= Exercise directions =
Rewrite the entries from the line with "512x512 pixels. Task: Click" to the line with "tap(45, 60)", requests included, scaling every answer coordinate by 2 and rounding to whole numbers with halves going up. Return only those lines and leave the pictures out.

= Input for this task =
□ □ □

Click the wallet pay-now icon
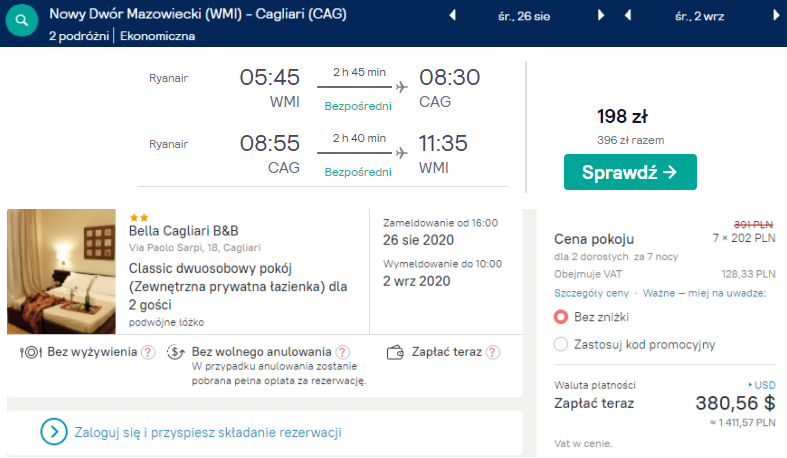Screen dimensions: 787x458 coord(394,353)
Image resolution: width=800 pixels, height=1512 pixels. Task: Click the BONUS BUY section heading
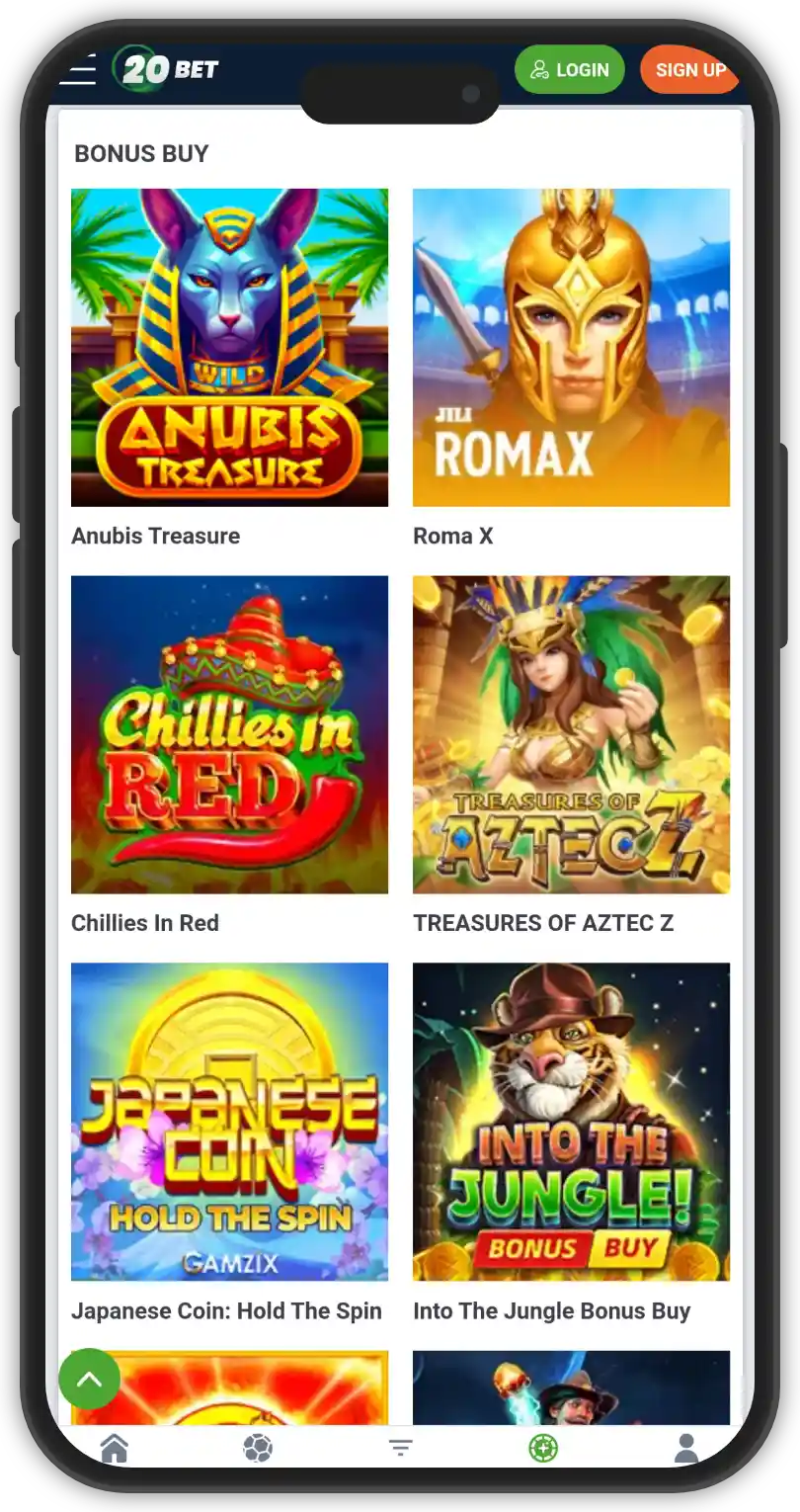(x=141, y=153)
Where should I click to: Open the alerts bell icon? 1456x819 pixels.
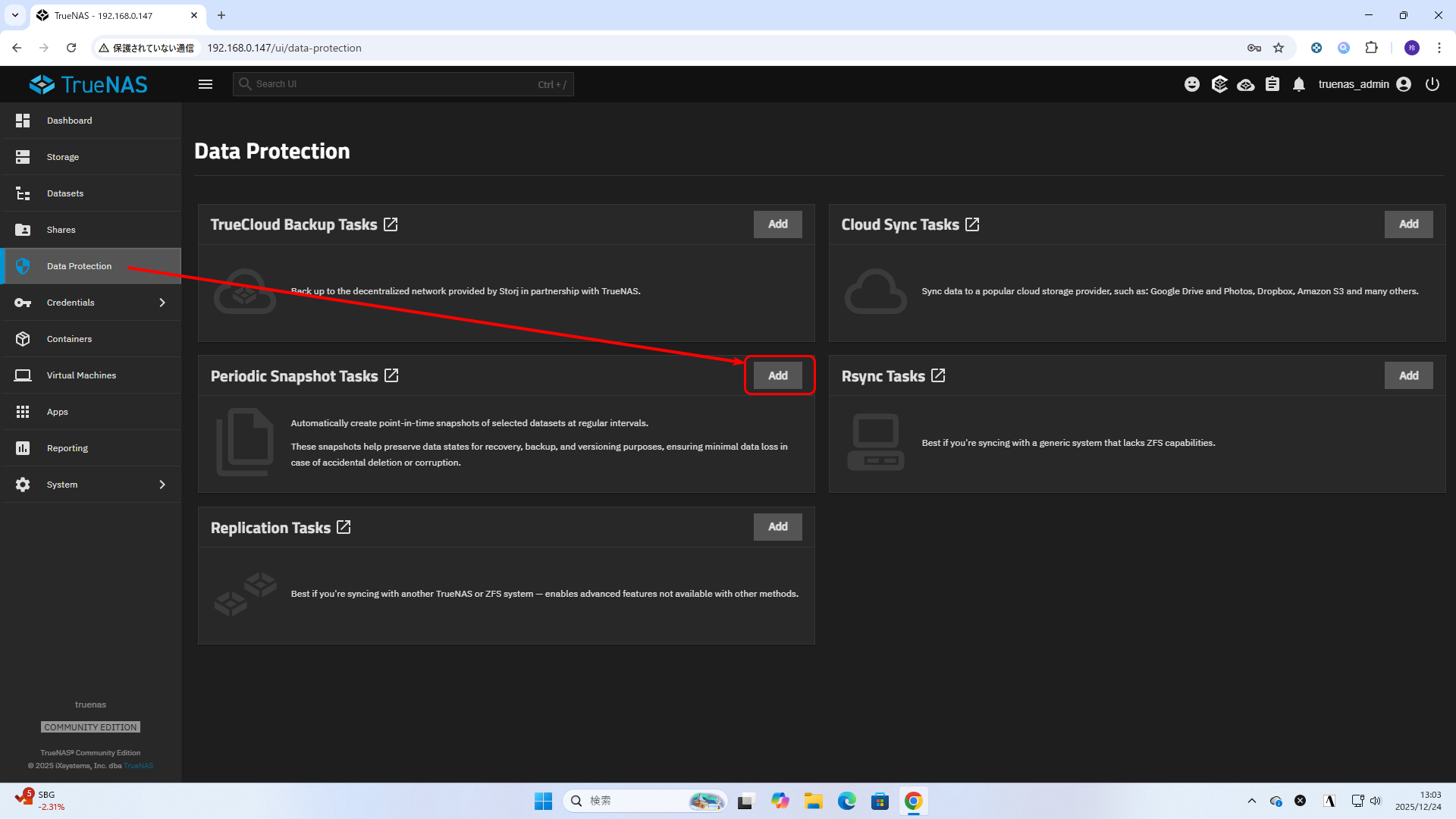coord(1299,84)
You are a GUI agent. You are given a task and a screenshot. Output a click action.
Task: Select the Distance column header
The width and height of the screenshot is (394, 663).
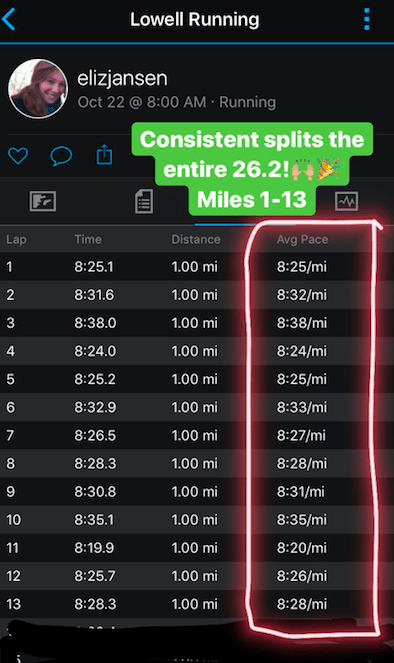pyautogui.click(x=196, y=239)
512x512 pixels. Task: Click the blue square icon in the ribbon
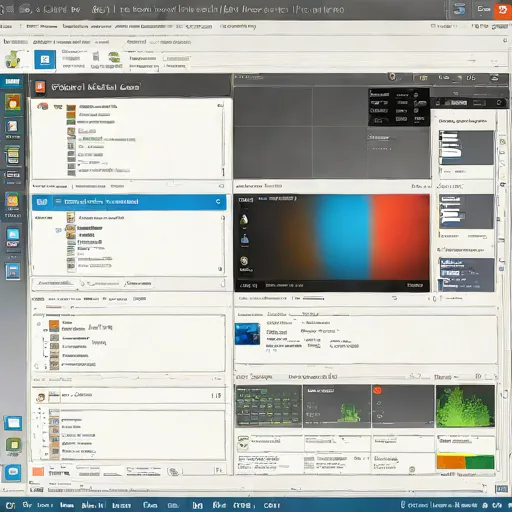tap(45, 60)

□ □ □

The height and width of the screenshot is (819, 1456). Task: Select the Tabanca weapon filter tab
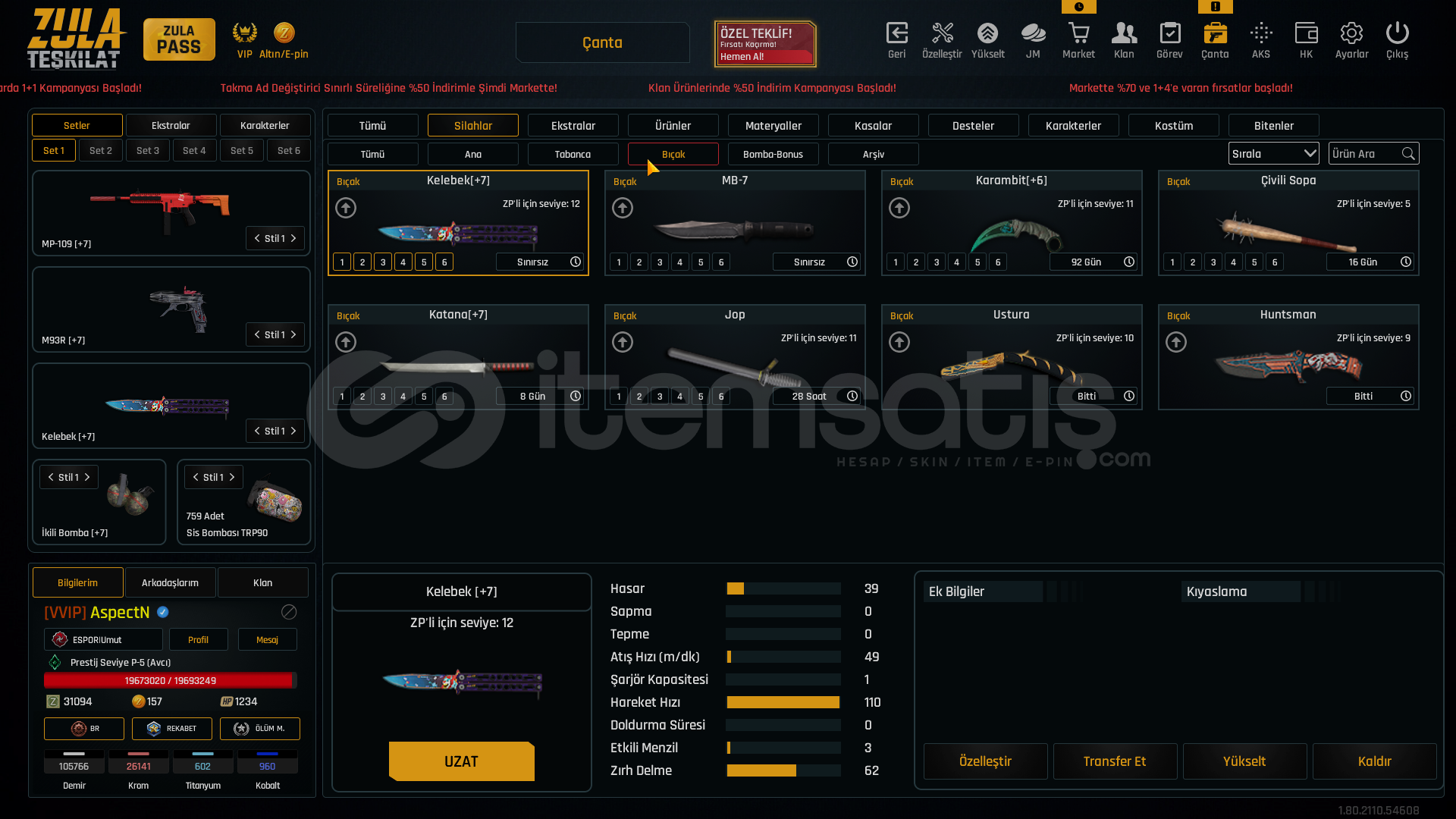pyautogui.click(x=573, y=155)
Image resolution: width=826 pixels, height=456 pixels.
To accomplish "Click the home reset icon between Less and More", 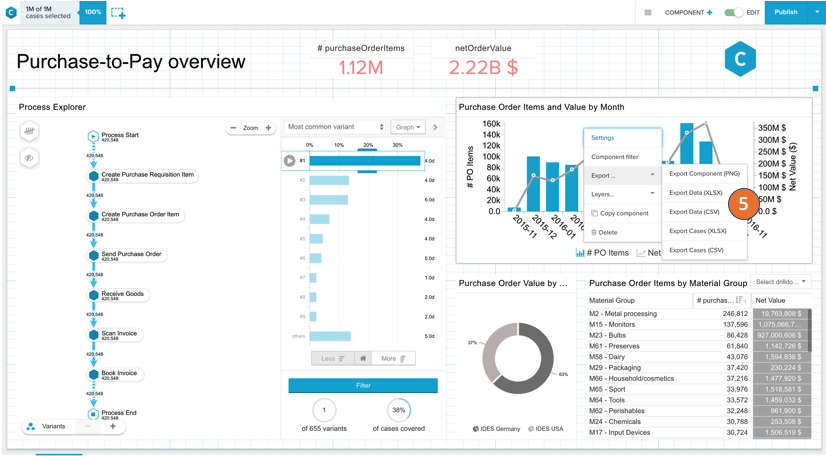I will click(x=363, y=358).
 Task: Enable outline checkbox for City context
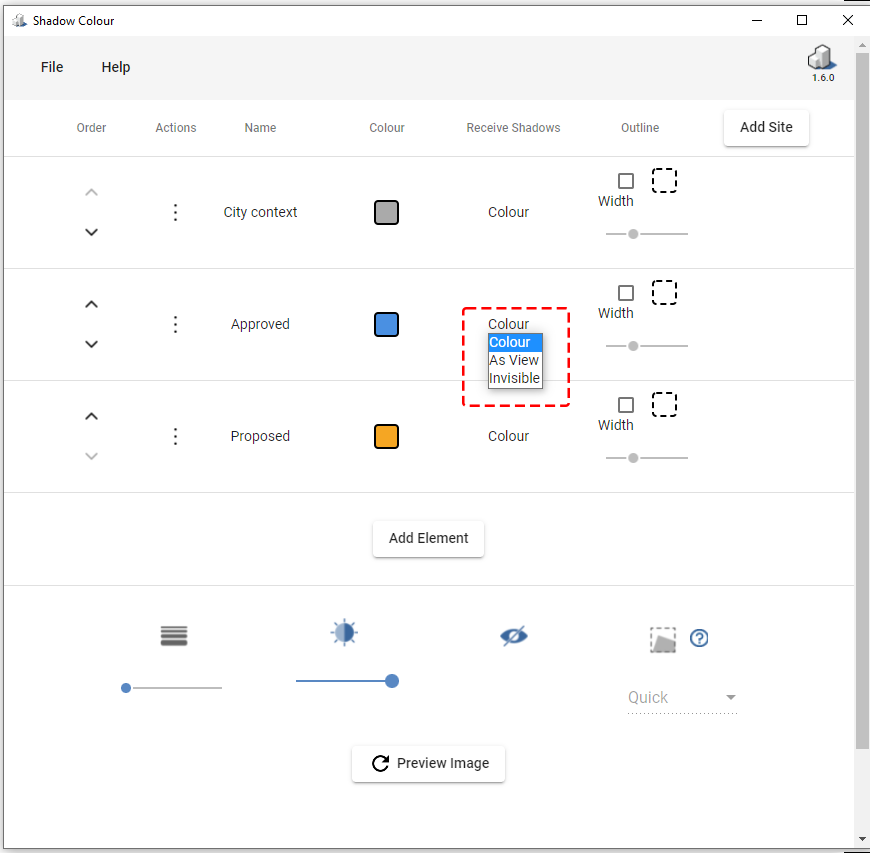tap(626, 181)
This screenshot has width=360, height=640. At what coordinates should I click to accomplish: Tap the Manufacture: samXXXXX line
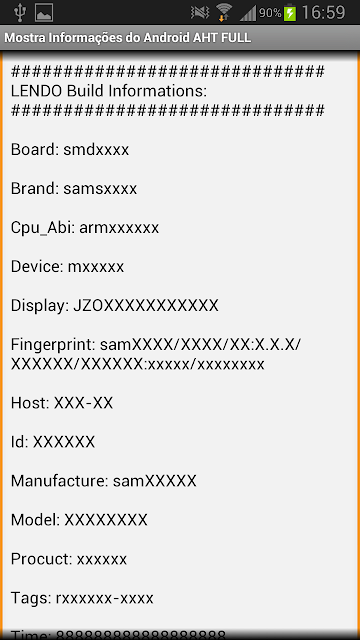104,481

□ □ □

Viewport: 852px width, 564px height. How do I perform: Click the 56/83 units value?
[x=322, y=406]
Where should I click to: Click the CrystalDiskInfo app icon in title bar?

□ □ □

= Response to the task =
512x512 pixels. Task: Click the blue square icon in the ribbon
tap(90, 120)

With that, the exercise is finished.